▶ [What the task requires]: Copy out the entries from the line with "Tap the 分享给朋友 button" up to and including the line with "point(178,11)", keeping every line as it appears.

▶ [Working data]:
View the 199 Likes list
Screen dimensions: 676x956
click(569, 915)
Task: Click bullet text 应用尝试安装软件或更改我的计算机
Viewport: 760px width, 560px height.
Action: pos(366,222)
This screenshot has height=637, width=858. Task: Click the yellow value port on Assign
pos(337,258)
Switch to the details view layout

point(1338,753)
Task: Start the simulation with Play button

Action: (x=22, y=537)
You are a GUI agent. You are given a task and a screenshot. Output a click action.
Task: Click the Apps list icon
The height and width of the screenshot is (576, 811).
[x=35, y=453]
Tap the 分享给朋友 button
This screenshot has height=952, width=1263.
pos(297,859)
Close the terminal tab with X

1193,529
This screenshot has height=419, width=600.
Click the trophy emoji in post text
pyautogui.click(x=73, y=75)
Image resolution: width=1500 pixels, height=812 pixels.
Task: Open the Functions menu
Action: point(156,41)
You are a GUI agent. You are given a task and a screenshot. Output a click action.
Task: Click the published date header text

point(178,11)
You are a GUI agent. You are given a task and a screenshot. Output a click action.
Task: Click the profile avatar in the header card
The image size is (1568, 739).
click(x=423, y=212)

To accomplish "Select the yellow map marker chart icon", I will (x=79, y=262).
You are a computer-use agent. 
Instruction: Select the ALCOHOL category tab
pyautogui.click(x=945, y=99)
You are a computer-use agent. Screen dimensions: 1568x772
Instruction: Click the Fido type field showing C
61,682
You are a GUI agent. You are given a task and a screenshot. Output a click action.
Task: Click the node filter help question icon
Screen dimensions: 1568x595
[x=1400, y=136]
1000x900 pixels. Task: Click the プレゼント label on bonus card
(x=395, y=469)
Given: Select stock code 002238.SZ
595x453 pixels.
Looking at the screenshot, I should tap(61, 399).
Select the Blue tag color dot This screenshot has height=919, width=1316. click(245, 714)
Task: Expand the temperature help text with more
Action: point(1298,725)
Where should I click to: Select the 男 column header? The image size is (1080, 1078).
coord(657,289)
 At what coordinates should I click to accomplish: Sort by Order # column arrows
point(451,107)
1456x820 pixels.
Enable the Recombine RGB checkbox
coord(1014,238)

▶ [Written solution]:
Tap the 分享给朋友 button
This screenshot has height=952, width=1263.
pos(297,859)
Close the terminal tab with X

1193,529
This screenshot has height=419, width=600.
Click the trophy emoji in post text
pyautogui.click(x=73, y=75)
Image resolution: width=1500 pixels, height=812 pixels.
Task: Open the Functions menu
Action: point(156,41)
You are a GUI agent. You are given a task and a screenshot. Output a click action.
Task: Click the published date header text

point(178,11)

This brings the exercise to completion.